### INSTRUCTION:
Extend the article about Barclays cutting its Xiaomi price target, picking up right after its final sentence.

### EXCERPT TO READ:

[Start of section]

Stock Markets March 9, 2026

Barclays cuts Xiaomi ADR price target to $30, flags persistent memory cost pressure

Broker retains Overweight rating while trimming smartphone volume and margin forecasts as IoT faces tough comparisons

By Leila Farooq XIACY
Barclays cuts Xiaomi ADR price target to $30, flags persistent memory cost pressure
XIACY

Barclays lowered its price target on Xiaomi Corporation ADR shares to $30 while keeping an Overweight rating, citing higher memory prices and a weak IoT comparison in the fourth quarter of 2025. The bank reduced its smartphone volume and margin forecasts, expects IoT revenues to decline year-over-year through most of 2026, and noted potential margin pressure in the electric vehicle business driven by product mix and elevated memory costs.

Key Points

  • Barclays lowered Xiaomi ADR price target to $30 but maintained an Overweight rating due to rising memory costs and weak IoT comparisons.
  • Memory costs account for about 40-50% of BOM for low-end phones and 10-15% for high-end phones; elevated prices weighed on Q4 2025 smartphone sales and are expected to pressure 2026 sales.
  • IoT segment likely fell about 20% year-over-year in Q4 2025 and is forecast to decline year-over-year until Q4 2026; roughly 30% of IoT sales are from markets outside China.

Barclays has reduced its target price for Xiaomi Corporation ADR shares to $30 from a previous target, though it maintained an Overweight rating on the stock. The change reflects the firm's assessment that rising memory prices and a difficult year-over-year comparison in the IoT business will present near-term headwinds for the Chinese technology group.

Memory component costs play a substantial role in Xiaomi's device economics, Barclays noted. For lower-end smartphones, memory accounts for roughly 40-50% of the bill of materials, while for higher-end models it represents about 10-15%. Elevated memory pricing depressed Xiaomi's smartphone sales performance in the fourth quarter of 2025 and is expected to continue to pressure smartphone sales throughout 2026.

[End of section]

### EXCERPTED DATA:

[Start of section]

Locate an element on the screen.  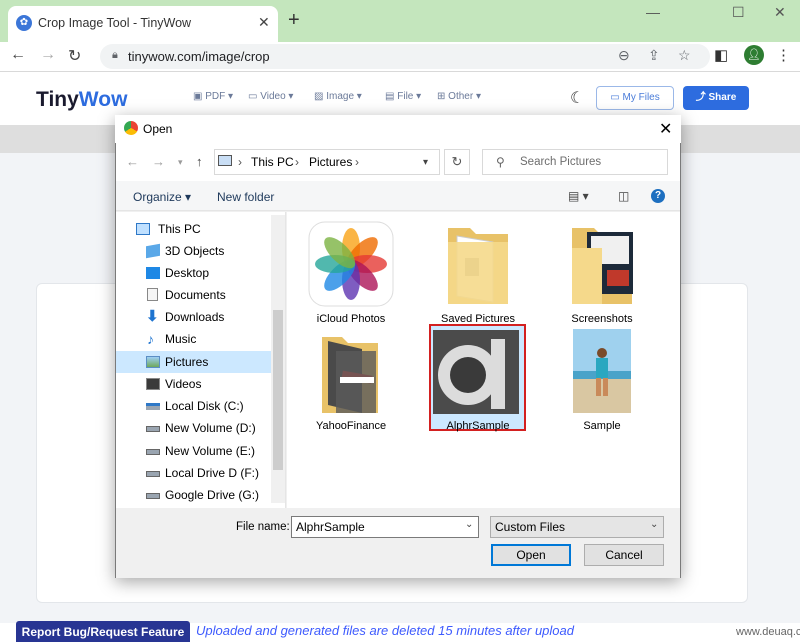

[End of section]
[Start of section]

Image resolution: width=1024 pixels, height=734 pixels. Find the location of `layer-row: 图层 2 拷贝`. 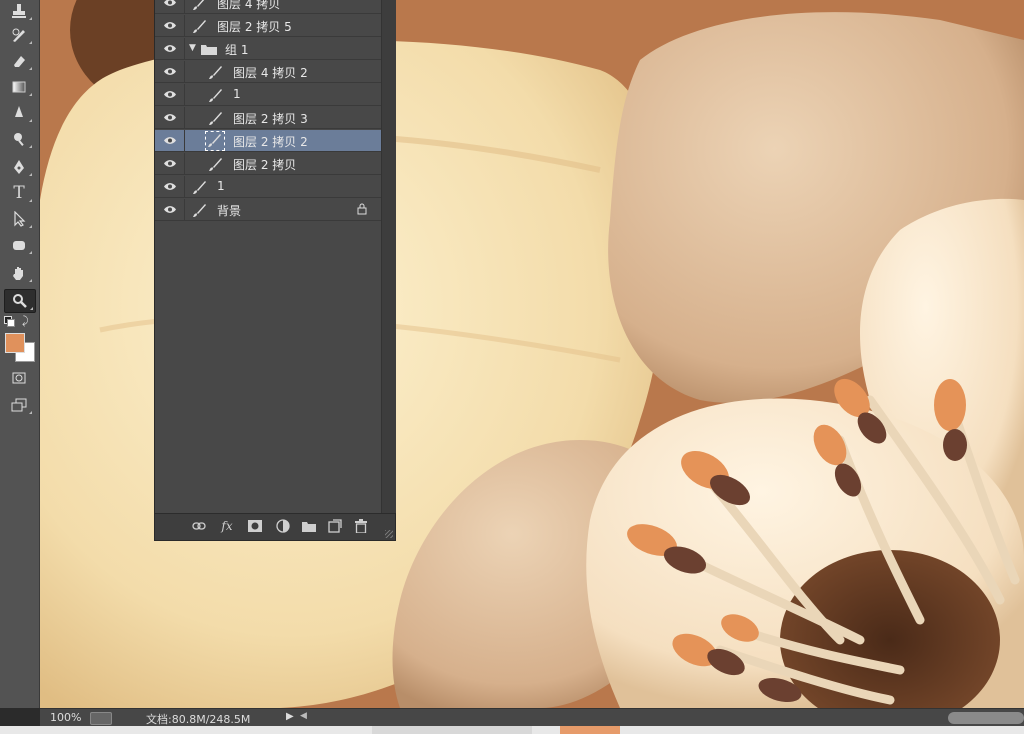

[End of section]

### RESULT OF THE TASK:
Xiaomi management, Barclays said, anticipates memory prices will remain elevated until around mid-2027. The bank attributed this extended semiconductor cycle to demand tied to AI-related buildout, which it said makes the current cycle longer than prior ones.

Against that backdrop, Barclays trimmed its forecasts for smartphone volumes and margins. The broker also pointed to a challenging comparison in the IoT segment during the fourth quarter of 2025 - the first full quarter measured against a base period in which Chinese government trade-in subsidies were in effect. As a result, Barclays estimated the IoT business likely fell by about 20% year-over-year in that quarter despite solid export sales.

Barclays expects the IoT segment to remain down year-over-year until the fourth quarter of 2026. The firm noted the segment includes smart appliances and that roughly 30% of IoT sales come from markets outside China, where those Chinese government subsidies do not apply.

On the electric vehicle front, Xiaomi delivered more than 140,000 vehicles in the fourth quarter of 2025. Barclays observed that EV gross margins may have slipped quarter-over-quarter, a change it attributed to product mix that favored the YU7 SUV over the higher-margin SU7 Ultra. The bank also said rising memory prices have increased EV bill-of-materials costs and affected margins there, albeit to a smaller degree than in the smartphone business.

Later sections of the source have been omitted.